Rebellisch, aber auch pünktlich – Soap&Skin im Südpol

Soap&Skin, das ist der blutjunge österreichische Internet- und Medienhype – mit bürgerlichem Name Anja Plaschg. Gestern spielte sie im Luzerner Südpol. Der Publikumsaufmarsch war gross, die Erwartungen hoch, das Konzert enttäuschend.

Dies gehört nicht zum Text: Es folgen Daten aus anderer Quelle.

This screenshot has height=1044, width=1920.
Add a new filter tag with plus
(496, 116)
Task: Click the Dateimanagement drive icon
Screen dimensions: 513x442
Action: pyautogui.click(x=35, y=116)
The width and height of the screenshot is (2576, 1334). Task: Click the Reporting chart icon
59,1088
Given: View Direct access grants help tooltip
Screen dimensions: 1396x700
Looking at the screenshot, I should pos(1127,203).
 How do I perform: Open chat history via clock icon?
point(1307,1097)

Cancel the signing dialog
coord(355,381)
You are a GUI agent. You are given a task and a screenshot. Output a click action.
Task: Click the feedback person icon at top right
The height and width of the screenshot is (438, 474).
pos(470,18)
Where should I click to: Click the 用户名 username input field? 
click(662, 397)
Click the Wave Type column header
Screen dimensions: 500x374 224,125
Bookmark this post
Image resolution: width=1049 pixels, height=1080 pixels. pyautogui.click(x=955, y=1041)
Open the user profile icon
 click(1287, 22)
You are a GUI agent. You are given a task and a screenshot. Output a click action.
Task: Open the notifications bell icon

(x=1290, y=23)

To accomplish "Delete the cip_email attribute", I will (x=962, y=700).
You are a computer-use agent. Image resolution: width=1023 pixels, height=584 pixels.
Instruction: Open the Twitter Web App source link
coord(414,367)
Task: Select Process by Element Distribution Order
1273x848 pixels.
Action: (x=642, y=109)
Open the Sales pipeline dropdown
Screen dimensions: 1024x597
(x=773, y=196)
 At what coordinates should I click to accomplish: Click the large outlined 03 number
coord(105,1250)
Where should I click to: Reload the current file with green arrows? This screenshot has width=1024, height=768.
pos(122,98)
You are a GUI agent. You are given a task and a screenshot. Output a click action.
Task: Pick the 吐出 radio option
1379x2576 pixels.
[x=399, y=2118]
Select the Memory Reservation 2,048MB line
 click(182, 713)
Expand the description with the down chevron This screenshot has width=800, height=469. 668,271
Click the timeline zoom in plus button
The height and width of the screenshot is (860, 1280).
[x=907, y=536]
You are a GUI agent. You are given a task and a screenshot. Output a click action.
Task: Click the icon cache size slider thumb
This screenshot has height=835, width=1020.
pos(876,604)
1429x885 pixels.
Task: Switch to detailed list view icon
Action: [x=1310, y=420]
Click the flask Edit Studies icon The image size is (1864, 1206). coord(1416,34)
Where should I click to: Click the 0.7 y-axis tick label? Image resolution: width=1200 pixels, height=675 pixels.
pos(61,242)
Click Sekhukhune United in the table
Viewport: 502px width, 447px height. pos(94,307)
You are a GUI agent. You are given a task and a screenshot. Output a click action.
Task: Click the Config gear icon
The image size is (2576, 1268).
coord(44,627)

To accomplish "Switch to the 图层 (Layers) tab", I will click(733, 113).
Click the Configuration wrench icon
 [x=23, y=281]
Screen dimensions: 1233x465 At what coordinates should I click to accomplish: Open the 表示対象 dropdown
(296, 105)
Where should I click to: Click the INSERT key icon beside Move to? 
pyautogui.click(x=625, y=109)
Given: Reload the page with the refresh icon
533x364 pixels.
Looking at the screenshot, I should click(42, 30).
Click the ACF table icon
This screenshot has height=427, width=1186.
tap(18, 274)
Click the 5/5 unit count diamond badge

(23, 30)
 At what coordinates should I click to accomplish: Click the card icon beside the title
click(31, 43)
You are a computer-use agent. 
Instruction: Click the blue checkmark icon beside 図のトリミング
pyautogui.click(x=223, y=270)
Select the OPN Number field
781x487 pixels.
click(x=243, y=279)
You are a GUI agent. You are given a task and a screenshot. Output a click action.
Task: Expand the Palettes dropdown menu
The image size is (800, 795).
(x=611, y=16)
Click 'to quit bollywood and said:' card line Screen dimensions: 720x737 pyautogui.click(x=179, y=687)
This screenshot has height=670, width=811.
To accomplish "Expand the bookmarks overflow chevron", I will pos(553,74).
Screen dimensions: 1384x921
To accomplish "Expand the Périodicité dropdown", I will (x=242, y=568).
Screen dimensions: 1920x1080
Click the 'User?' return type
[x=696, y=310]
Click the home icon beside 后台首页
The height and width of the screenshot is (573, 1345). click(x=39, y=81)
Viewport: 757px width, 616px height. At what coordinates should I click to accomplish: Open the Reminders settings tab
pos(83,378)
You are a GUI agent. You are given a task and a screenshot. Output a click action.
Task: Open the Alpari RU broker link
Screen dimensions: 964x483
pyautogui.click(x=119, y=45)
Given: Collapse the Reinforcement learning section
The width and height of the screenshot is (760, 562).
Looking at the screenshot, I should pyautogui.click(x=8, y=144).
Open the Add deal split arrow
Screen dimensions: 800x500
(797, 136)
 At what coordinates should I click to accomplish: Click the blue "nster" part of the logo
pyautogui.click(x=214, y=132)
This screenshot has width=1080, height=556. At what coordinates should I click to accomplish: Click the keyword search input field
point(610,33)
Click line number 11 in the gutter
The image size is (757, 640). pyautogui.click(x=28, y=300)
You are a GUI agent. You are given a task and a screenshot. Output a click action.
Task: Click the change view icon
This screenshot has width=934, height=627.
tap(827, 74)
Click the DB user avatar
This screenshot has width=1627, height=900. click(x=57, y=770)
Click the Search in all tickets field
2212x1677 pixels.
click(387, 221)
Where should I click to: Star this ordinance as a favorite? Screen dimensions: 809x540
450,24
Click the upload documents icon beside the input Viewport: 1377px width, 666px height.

Der Auftritt würde Punkt 21 Uhr beginnen und eine Stunde später zu Ende sein, teilte der Südpol gestern via Facebook mit. Eigentlich gut, wenn man sich auf ein pünktliches Konzert einstellen kann, nur zu oft beginnen sie hierzulande unverständlicherweise immer etwas später als angekündigt. Doch es zeigt auch, wie durchorganisiert die Maschinerie Soap&Skin – trotz des zarten Alters der 19-jährigen Anja Plaschg – schon ist. Zudem legt sie (oder das Management) grossen Wert auf korrekte Schreibweise ihres Namens Soap&Skin (ohne Leerschläge!). Vor dem Konzert hört man im Foyer verstörende Elektroklänge. Zufall oder Konzept? Als die Türen zum Grossen Saal geöffnet werden, strömt dem Publikum weihrauchartiger Nebel entgegen. Zufall oder Konzept? Wie auch immer, in theatermässigem Benehmen setzen sich die Zuschauer auf die Tribüne, die schnell rappelvoll ist und wartet gebannt auf die junge Österreicherin, die in den letzten Monaten für so viel Aufregung in der internationalen Presse sorgte. Plaschg, die aus einem 2000-Seelendorf namens Gnas in der Steiermark nach Wien auszog, Songs in Eigenregie produzierte und auf Myspace stellte und alsbald als «Österreichs next Wunderkind» («taz») aufgefasst wurde. Die Independent-Musikgemeinde schien auf diese Geschichte regelrecht gewartet zu haben, die Geschichte der jungen Dörflerin, die via Internet das Musikgeschehen aufmischt. Ihr Album «Lovetune For Vacuum», das respektable Kritiken genoss, ist ein dramatisches Stück Musik mit aufwühlender Stimme, schwermütigem Klavier und Elektrospielereien. Angekündigt war ihr Konzert im Südpol bereits im Frühling, musste aber aus gesundheitlichen Gründen auf den September verschoben werden – der Vorfreude tat das keinen Abbruch. Im Südpol sah man am Mittwoch auch Angereiste aus Zürich und anderen Kantonen. Das Publikum im Saal hatte sich also gesetzt, atmete den Weihrauch und schielte auf die Bühne. Darauf ein Flügel mit einem Laptop obendrauf und einige Mikrofone. Plaschg setzte sich an die Tasten und brachte ein scheues «Hallo» über die Lippen bevor die ersten schweren Akkorde erklangen.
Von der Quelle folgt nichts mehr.